● **The exercise**:
List as numbered lines the rows that begin at the line containing "is (1603, 902)." and run through the line containing "Looking at the image, I should click on (645, 347).", both included, skipping blank lines. Leave the pictures out.

● **Provided data**:
- - - - - - -

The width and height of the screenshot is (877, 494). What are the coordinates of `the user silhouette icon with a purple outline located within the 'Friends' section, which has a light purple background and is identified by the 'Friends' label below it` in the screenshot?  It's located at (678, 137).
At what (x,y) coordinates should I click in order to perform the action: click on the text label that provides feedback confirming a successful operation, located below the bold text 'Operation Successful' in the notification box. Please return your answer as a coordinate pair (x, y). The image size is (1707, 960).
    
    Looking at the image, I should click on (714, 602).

- - - - - - -

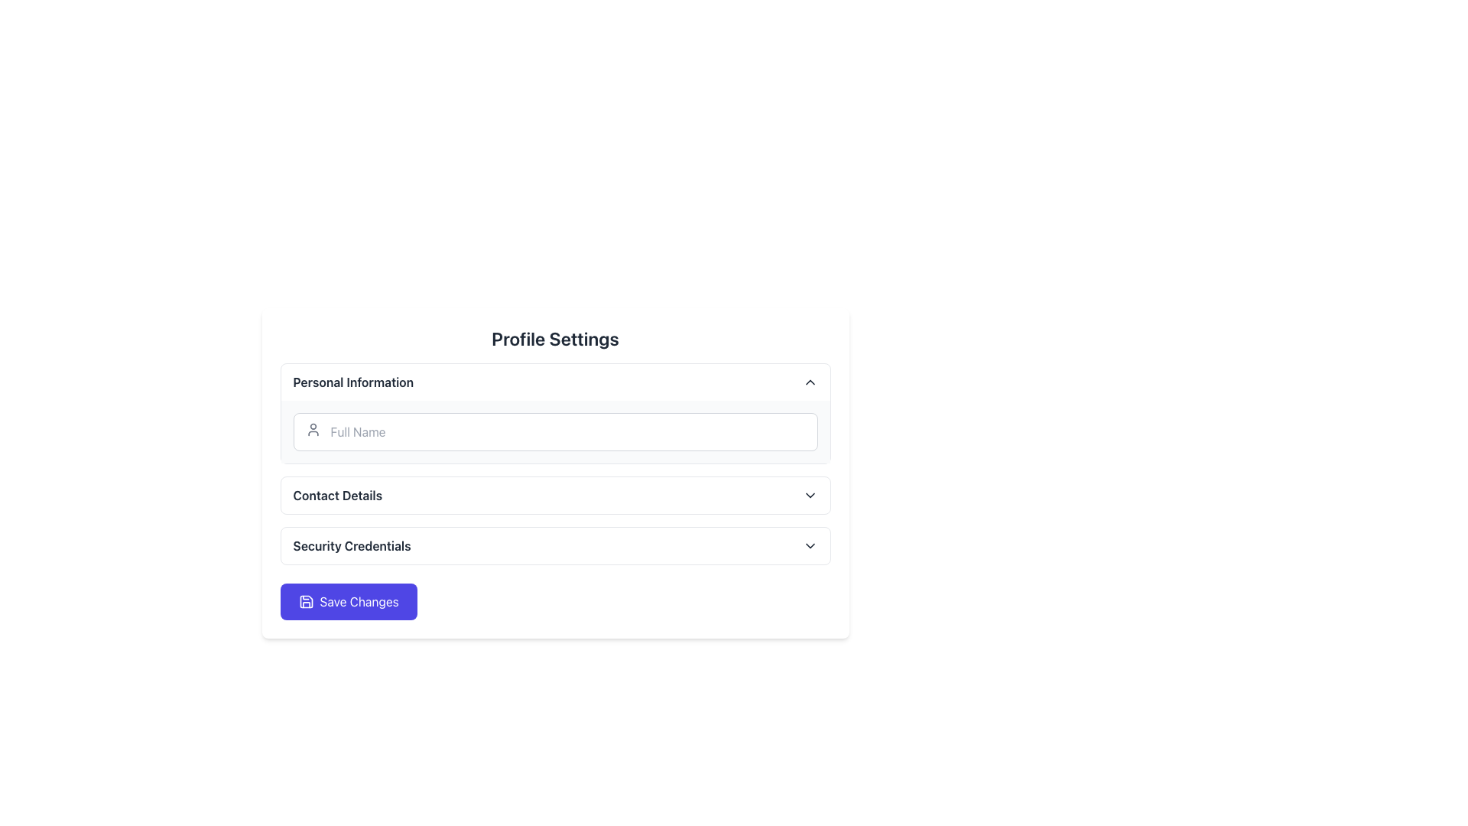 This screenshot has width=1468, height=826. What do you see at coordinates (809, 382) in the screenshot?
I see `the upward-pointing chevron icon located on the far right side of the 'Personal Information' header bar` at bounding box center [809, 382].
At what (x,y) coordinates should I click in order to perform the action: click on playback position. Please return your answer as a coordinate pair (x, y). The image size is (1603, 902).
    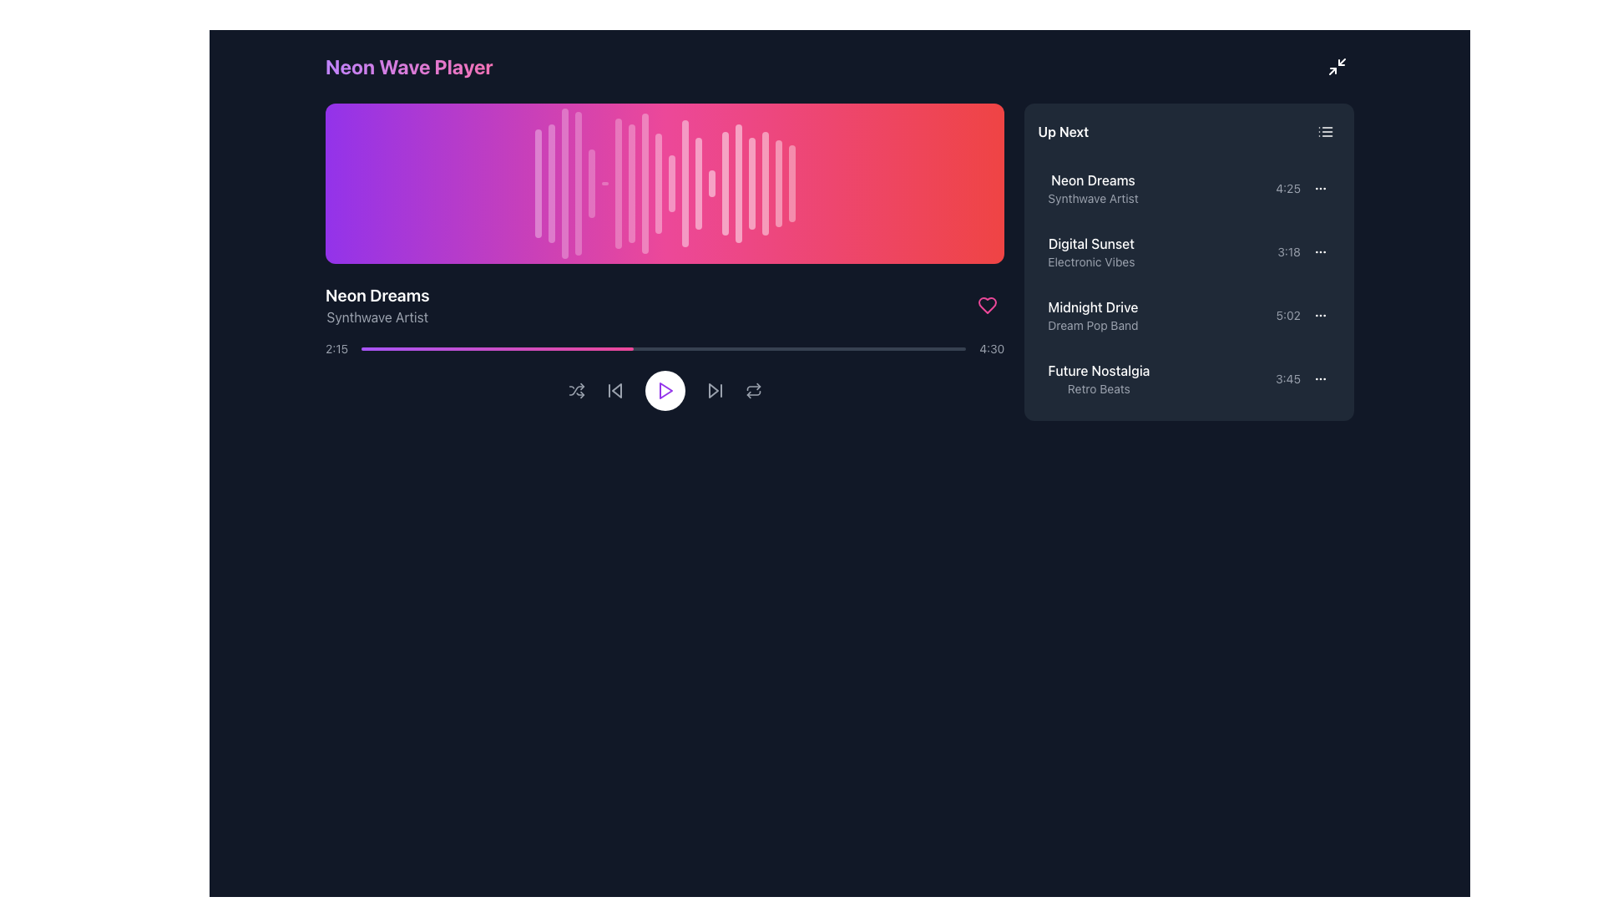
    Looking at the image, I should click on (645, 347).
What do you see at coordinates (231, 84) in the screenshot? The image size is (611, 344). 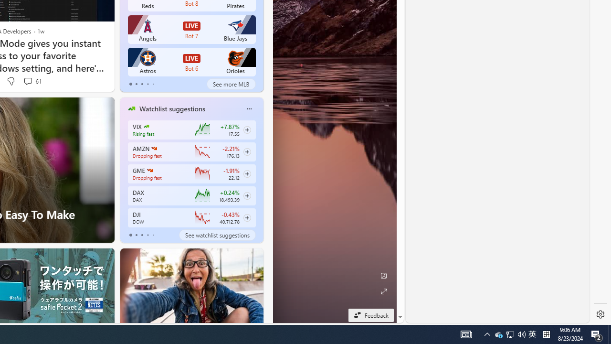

- - - - - - -

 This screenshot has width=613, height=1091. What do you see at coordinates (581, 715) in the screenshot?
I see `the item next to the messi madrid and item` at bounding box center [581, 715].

- - - - - - -

● **Exercise output**:
1. At what (x,y) coordinates should I click in order to perform the action: click on playback position. Please return your answer as a coordinate pair (x, y). The image size is (1603, 902).
2.     Looking at the image, I should click on (645, 347).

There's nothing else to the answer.